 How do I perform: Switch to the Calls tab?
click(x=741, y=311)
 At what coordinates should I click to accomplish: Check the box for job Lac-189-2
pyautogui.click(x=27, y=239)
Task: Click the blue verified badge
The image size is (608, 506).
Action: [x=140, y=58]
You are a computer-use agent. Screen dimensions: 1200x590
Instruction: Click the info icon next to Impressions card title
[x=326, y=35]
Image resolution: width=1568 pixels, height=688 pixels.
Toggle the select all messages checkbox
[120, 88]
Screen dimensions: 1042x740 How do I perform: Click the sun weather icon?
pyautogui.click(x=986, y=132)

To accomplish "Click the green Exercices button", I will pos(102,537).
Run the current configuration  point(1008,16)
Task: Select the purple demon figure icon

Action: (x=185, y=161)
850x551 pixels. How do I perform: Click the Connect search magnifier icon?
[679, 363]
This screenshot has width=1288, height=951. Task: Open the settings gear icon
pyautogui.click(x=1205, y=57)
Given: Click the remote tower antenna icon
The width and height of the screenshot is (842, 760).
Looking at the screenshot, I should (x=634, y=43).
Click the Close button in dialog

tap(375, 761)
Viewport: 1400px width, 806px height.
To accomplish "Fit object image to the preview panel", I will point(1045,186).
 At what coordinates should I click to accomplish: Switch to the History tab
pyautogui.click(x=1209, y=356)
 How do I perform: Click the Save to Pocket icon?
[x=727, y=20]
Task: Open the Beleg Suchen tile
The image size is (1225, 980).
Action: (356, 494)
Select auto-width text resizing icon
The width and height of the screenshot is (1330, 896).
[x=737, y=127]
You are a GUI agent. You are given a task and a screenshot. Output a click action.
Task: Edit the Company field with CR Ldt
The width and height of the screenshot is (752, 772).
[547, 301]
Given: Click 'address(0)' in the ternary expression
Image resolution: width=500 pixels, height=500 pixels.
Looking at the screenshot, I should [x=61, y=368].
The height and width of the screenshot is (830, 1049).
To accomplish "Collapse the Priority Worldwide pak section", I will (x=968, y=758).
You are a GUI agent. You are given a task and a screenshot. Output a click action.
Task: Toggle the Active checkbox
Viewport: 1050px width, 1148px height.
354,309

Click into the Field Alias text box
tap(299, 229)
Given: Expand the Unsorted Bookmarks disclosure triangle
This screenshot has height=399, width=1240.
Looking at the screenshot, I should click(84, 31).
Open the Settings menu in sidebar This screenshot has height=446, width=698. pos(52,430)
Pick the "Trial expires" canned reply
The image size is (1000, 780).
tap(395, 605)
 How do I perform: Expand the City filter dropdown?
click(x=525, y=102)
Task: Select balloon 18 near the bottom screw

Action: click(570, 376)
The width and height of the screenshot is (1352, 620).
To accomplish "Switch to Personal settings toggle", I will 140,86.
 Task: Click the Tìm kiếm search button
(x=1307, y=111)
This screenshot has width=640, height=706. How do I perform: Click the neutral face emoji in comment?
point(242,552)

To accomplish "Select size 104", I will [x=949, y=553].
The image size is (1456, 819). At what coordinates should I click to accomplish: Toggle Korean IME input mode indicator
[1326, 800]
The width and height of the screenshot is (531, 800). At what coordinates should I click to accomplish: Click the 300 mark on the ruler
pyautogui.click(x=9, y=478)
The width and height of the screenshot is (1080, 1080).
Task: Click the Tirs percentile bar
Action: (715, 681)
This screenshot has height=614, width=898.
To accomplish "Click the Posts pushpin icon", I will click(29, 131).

Required work: Reproduce the data above line for line, without changing anything.

Exercise result:
 How do I perform: Switch to the Calls tab?
click(x=741, y=311)
 At what coordinates should I click to accomplish: Check the box for job Lac-189-2
pyautogui.click(x=27, y=239)
Task: Click the blue verified badge
The image size is (608, 506).
Action: [x=140, y=58]
You are a computer-use agent. Screen dimensions: 1200x590
Instruction: Click the info icon next to Impressions card title
[x=326, y=35]
Image resolution: width=1568 pixels, height=688 pixels.
Toggle the select all messages checkbox
[120, 88]
Screen dimensions: 1042x740 How do I perform: Click the sun weather icon?
pyautogui.click(x=986, y=132)

To accomplish "Click the green Exercices button", I will pos(102,537).
Run the current configuration  point(1008,16)
Task: Select the purple demon figure icon

Action: (x=185, y=161)
850x551 pixels. How do I perform: Click the Connect search magnifier icon?
[679, 363]
This screenshot has width=1288, height=951. Task: Open the settings gear icon
pyautogui.click(x=1205, y=57)
Given: Click the remote tower antenna icon
The width and height of the screenshot is (842, 760).
Looking at the screenshot, I should (x=634, y=43).
Click the Close button in dialog

tap(375, 761)
Viewport: 1400px width, 806px height.
To accomplish "Fit object image to the preview panel", I will point(1045,186).
 At what coordinates should I click to accomplish: Switch to the History tab
pyautogui.click(x=1209, y=356)
 How do I perform: Click the Save to Pocket icon?
[x=727, y=20]
Task: Open the Beleg Suchen tile
The image size is (1225, 980).
Action: (356, 494)
Select auto-width text resizing icon
The width and height of the screenshot is (1330, 896).
[x=737, y=127]
You are a GUI agent. You are given a task and a screenshot. Output a click action.
Task: Edit the Company field with CR Ldt
The width and height of the screenshot is (752, 772).
[547, 301]
Given: Click 'address(0)' in the ternary expression
Image resolution: width=500 pixels, height=500 pixels.
Looking at the screenshot, I should [x=61, y=368].
The height and width of the screenshot is (830, 1049).
To accomplish "Collapse the Priority Worldwide pak section", I will (x=968, y=758).
You are a GUI agent. You are given a task and a screenshot. Output a click action.
Task: Toggle the Active checkbox
Viewport: 1050px width, 1148px height.
354,309

Click into the Field Alias text box
tap(299, 229)
Given: Expand the Unsorted Bookmarks disclosure triangle
This screenshot has height=399, width=1240.
Looking at the screenshot, I should click(84, 31).
Open the Settings menu in sidebar This screenshot has height=446, width=698. pos(52,430)
Pick the "Trial expires" canned reply
The image size is (1000, 780).
tap(395, 605)
 How do I perform: Expand the City filter dropdown?
click(x=525, y=102)
Task: Select balloon 18 near the bottom screw

Action: click(570, 376)
The width and height of the screenshot is (1352, 620).
To accomplish "Switch to Personal settings toggle", I will 140,86.
 Task: Click the Tìm kiếm search button
(x=1307, y=111)
This screenshot has width=640, height=706. How do I perform: Click the neutral face emoji in comment?
point(242,552)

To accomplish "Select size 104", I will [x=949, y=553].
The image size is (1456, 819). At what coordinates should I click to accomplish: Toggle Korean IME input mode indicator
[1326, 800]
The width and height of the screenshot is (531, 800). At what coordinates should I click to accomplish: Click the 300 mark on the ruler
pyautogui.click(x=9, y=478)
The width and height of the screenshot is (1080, 1080).
Task: Click the Tirs percentile bar
Action: (715, 681)
This screenshot has height=614, width=898.
To accomplish "Click the Posts pushpin icon", I will click(29, 131).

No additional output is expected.